Visuellement le film oscille entre un certain réalisme et une touche plus bariolée d'inspiration multiple. D'abord la comédie musicale où Murdoch admet les influences de Grease (1978) ou encore les œuvres de Richard Lester sur les Beatles comme A Hard Day’s Night (1964). Le côté rétro (Emily Browning porte merveilleusement la frange), le montage déroutant et les compositions de plans trahissent ces influences même si Murdoch se les approprie en en offrant un pendant plutôt inspiré des atmosphères 80's/90's. Certains fondu enchaînés (la journée en solitaire conduisant à la rechute d'Eve) rappellent ainsi les pochettes des premiers albums de Belle and Sebastian, avec ce sentiment de postmodernisme où une vision rétro demeure actuelle à force de travail sur l'image notamment les gammes chromatiques de la photo. On peut aussi soupçonner Murdoch d'avoir vu certain classiques du cinéma adolescents 60's comme Georgy Girl (1966) ou Joanna (1968) tant l'univers bariolé teinté du mal être de ses protagonistes féminins semble être repris ici, Glasgow oscillant entre le monde du conte et un urbanisme terre à terre.

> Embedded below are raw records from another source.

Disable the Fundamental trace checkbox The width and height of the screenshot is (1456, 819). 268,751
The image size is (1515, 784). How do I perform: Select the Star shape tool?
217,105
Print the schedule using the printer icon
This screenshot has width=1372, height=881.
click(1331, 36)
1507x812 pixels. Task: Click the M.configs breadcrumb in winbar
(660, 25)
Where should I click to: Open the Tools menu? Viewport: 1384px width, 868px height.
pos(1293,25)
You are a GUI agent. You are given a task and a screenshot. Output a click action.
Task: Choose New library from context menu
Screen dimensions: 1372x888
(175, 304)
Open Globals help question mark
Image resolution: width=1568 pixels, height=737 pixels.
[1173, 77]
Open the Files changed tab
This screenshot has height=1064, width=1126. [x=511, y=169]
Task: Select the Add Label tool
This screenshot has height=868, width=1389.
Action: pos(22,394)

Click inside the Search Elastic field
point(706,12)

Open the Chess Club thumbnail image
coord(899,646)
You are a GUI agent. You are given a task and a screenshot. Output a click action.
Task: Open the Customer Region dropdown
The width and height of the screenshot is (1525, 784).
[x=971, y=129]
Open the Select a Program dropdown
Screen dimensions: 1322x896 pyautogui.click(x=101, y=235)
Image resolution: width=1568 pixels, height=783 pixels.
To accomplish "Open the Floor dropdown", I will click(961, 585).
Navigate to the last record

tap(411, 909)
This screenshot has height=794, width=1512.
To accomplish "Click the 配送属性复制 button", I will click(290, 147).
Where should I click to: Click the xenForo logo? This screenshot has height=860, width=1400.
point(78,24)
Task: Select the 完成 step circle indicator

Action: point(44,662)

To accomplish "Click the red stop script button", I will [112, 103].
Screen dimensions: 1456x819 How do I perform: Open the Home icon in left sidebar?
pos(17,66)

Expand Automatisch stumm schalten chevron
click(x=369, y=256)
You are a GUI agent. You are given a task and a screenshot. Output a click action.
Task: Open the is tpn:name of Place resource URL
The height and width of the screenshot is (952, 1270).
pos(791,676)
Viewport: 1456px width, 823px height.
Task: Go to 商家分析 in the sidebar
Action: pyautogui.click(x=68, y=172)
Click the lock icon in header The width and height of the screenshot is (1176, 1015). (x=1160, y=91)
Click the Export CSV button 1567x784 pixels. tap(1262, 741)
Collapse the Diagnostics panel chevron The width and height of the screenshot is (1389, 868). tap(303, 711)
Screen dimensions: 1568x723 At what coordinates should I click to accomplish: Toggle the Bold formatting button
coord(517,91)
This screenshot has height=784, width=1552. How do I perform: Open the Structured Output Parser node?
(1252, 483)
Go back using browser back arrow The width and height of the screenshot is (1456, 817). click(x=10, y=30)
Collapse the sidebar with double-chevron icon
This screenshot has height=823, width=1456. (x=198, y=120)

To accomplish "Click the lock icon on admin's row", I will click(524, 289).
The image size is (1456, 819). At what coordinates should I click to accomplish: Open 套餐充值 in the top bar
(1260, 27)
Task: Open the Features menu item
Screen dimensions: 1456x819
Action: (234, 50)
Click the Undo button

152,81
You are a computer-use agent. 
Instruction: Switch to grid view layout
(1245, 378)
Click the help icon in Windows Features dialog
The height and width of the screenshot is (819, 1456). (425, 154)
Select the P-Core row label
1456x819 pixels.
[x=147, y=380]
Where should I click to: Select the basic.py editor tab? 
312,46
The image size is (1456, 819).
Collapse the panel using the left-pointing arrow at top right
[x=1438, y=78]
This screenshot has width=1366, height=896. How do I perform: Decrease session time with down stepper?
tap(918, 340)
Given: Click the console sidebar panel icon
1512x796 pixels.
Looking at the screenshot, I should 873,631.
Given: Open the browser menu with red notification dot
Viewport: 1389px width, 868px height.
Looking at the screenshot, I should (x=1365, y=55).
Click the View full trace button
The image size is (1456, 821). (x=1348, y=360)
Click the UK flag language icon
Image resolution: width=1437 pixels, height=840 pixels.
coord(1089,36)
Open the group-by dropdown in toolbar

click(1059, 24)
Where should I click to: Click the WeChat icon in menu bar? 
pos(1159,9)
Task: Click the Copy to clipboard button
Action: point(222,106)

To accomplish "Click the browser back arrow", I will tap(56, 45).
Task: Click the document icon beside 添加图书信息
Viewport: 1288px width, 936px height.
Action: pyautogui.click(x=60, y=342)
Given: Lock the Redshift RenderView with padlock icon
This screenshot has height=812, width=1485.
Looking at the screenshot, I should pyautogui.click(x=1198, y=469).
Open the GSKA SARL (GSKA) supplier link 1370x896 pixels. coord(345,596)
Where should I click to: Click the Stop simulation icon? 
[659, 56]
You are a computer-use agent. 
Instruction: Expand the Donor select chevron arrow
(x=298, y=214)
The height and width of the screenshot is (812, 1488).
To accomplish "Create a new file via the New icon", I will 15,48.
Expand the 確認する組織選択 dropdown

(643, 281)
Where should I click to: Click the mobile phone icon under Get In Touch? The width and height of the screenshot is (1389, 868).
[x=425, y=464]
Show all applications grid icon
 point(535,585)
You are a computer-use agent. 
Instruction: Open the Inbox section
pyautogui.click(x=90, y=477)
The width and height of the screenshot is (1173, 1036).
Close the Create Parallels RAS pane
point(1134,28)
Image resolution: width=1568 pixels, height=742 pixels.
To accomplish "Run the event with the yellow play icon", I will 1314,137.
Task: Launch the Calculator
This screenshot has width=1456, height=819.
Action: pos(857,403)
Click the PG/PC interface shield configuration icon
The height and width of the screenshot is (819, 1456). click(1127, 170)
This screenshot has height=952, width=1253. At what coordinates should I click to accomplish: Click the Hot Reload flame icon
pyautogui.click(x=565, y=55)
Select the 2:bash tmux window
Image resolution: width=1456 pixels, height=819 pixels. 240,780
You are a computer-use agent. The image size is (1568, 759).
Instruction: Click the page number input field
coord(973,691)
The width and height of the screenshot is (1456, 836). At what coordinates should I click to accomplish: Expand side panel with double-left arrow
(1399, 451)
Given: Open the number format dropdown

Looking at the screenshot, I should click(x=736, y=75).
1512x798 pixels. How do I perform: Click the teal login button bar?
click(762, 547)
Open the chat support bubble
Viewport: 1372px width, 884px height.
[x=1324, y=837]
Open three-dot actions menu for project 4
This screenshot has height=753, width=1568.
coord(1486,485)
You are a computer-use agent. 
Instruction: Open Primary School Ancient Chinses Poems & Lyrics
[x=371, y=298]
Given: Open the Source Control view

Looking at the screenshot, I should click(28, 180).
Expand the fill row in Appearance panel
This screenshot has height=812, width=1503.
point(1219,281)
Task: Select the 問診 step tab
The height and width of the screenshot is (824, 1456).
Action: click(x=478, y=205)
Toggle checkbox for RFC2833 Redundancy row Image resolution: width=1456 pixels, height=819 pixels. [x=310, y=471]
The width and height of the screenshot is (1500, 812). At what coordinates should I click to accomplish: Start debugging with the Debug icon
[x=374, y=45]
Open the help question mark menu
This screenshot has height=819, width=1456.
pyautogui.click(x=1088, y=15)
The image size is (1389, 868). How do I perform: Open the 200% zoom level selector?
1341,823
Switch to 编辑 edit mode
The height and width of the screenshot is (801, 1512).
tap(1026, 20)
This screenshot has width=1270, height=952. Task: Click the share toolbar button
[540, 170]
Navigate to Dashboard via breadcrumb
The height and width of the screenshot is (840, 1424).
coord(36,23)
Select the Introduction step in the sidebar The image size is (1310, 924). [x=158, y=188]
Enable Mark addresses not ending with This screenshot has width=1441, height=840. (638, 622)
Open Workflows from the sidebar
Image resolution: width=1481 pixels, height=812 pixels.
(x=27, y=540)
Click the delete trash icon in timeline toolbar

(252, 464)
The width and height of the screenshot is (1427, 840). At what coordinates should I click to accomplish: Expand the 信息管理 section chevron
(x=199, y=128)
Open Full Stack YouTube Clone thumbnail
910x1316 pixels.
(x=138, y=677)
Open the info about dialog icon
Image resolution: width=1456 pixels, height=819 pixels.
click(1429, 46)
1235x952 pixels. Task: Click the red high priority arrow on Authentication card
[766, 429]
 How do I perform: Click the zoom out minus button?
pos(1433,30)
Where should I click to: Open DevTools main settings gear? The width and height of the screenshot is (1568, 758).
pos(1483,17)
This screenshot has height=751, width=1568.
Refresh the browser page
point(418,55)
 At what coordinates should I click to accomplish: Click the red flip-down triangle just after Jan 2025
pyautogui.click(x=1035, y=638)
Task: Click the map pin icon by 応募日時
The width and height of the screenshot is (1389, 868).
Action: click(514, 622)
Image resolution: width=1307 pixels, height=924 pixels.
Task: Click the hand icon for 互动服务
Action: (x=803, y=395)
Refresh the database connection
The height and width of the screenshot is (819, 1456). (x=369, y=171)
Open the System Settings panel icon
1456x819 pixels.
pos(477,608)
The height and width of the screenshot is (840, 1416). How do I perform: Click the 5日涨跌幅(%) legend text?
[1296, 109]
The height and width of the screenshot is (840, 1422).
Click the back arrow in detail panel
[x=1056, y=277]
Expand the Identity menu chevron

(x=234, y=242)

C'est donc une œuvre chargée du spleen et de la douceur typique de Stuart Murdoch qui s'est surpassé au niveau des compositions musicales superbement arrangées. The Psychiatrist Is In première manifestation de la complicité musicale entre Eve (Emily Browning avait déjà fait montre de ses talents vocaux sur Sucker Punch et confirme ici) et James est une merveille bondissante et pleine de charme, tout comme l'excellente If you could speak charmant exercice de composition improvisée. C'est cependant lorsque la mélancolie s'invite que la magie opère le plus comme sur la magnifique et dépressive Musician, Please Take Heed amenant la rechute d'Eve. Un sentiment qui se prolonge lors de la fin ouverte où la pop ne sera pas la solution à tout. Ce monde merveilleux est autant un symbole d'ouverture que de repli sur soi, le rêve nous figeant ou nous faisant courir le monde. Une œuvre passionnante à laquelle on pourra juste reprocher d'être un peu autocentrée car on peut se demander si tout cela peut parler à d'autres que les fans de Stuart Murdoch et de l'univers de Belle and Sebastian.